Coming from deep Silicon Valley roots at Facebook and Airbnb, Jason acted as an external catalyst, giving the organization the validation and conviction it needed to execute a large-scale platform strategy.
“Having Jason come in, who has built this, who has seen this at other organizations, and be able to say, ‘What you guys are doing makes sense. This can work, and it can work in an organization this size,’ helped put us over the edge,” Brian recalled.
Today, the platform stands as a profound point of pride that accelerates development across the entire enterprise.
Centralization drives systemic efficiency, but it introduces a distinct organizational tension: if you standardize too rigidly, you risk choking off creative experimentation.
Innovation historically occurs in protected, unstandardized silos where teams have the freedom to move fast and break rules.
Brian views organizational architecture not as a fixed destination, but as an oscillating pendulum.
“A tension there and a challenge that we're always wrestling with is the more you break down the silos and centralize things, the more you can also stifle innovation,” Brian observed. “We're trying to be very thoughtful about how we can standardize [and] centralize to raise the water level for everybody, but do it in a way that doesn't create so much lock-in that people are going to try to escape.”

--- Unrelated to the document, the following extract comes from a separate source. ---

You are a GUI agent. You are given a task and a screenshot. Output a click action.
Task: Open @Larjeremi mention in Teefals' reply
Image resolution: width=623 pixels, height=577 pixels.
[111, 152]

Jason echoed this perspective, emphasizing that leaders should embrace structural iteration rather than fearing it.
“It's hard to be perfect, and so we are probably going to overcorrect in one direction or the other,” Jason said. “Eventually, that's going to get significant enough that we're going to have to make some changes, so we start swinging back the other way.”
Looking toward future technical horizons, agentic AI frameworks and next-generation coding environments like Cursor and Claude are fundamentally expanding what a solo developer can build.
This shift is uniquely powerful at an institution like the Times, which Brian mentioned naturally attracts multidisciplinary, hybrid professionals who straddle the line between journalism, design, and software engineering.
By leveraging AI assistants to manage complex technical heavy lifting, a single creator can now bridge gaps that previously required full cross-functional engineering teams.
“What AI has unlocked for some of these people is basically [a single] person being able to take something from start to finish,” Brian explained. “If you can understand the whole problem, not just the technical parts of it, but the journalistic, the design, the business… For a small number of people, it really has unleashed them.”
Ultimately, matching digital products to the absolute pinnacle of editorial standards requires a cultural foundation of trust, extreme curiosity, and deep personal accountability.
For Brian, the ultimate blueprint for leading through systemic industry change can be distilled down to a single piece of advice received early in his 20-year career.
“If you see something that needs to be done and it's not anybody else's job, it's your job. Go do it, solve the problem, and if nobody tells you to stop, that's now your job.”